In any case, almost sure convergence isn't really the best way to express random variables converging to each other, as you can see. E.g. the central limit theorem -- like $\frac{1}{\sqrt{n}}\sum\frac{X_n-\mu}{\sigma}\sim N(0,1)$, cannot be phrased in terms of almost sure convergence, because $N(0,1)$ is a distribution, not a random variable.

Indeed, you may have figured that the problem of a random sequence converging to a random variable is somewhat similar to the notion of "functions converging to a function" -- indeed, one may think of the distributions of the random variables in the sequence and discuss their convergence. I.e.

$$F_n(x)\to F(x)$$
This is called convergence in distribution.

While convergence in distribution does not imply almost sure convergence in general as we've seen, we would expect that it does imply it in the case where the limiting random variable is constant (because then issue of correlations disappears).

But you may realize that this is not really so: a sequence may look increasingly like something without actually limiting to it. For example, think about a sequence like 1, 1, 0, 1, 0, 0, 0, 0, 1, 0, 0, 0, 0, 0, 0, 0, 0, 0, 0, 0, 0, 0, 0, 0, 0, 1... with an infinite number of 1s, but decreasing in frequency. This doesn't limit to zero. If this were a deterministic sequence, this would never be expected to limit to 0 as the positions of the 1s would be hardcoded into the generation of the sequence. However, the sequence can also be realized as a realization of a sequence of random variables $X_n$ that have probability $1/n$ of being 1. Then the $X_n$ converge in distribution to 0, but their realizations almost never (thus in particular don't almost surely) converge to 0.

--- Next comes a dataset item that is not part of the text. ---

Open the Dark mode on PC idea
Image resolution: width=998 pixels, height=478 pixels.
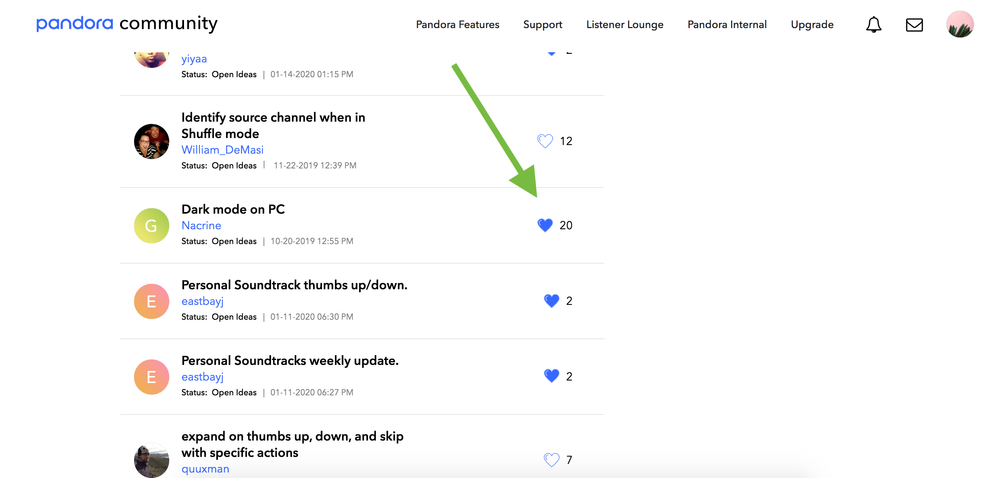233,209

So it seems that asking for realizations to almost surely converge to the right thing is a bit too strong for a lot of purposes. A weaker notion of convergence than almost sure convergence can be constructed by considering probabilities of each $X_n$ separately rather than as a sequence: $X_n$ converges to $X$ if each $X_n$ is in the limit almost surely arbitrarily close to $X$. Or more precisely:

$$\lim_{n\to\infty}\mathrm{Pr}\left(\left|X_n-X\right|<\varepsilon\right)=1$$
This is known as convergence in probability. Indeed:
1. Almost sure convergence implies convergence in probability (obviously).
2. Convergence in probability implies convergence in distribution (because they are both topological notions of convergence and the map from a random variable to its distribution is continuous).
3. When the limit random variable is constant, convergence in distribution implies convergence in probability.
In fact, the law of large numbers that we stated above (in terms of almost-sure convergence) is the strong law of large numbers, while the weak law of large numbers only states convergence in probability.

Exercise:

Prove Slutsky's lemma: given $X_n, Y_n$ converge to $X,y$ in probability and $y$ is a constant random variable:

1. $X_n+Y_n$ converges to $X+y$ in probability.
2. $X_nY_n$ converges to $Xy$ in probability.
3. $X_n/Y_n$ converges to $X/y$ in probability.
Why is it necessary that $y$ be a constant?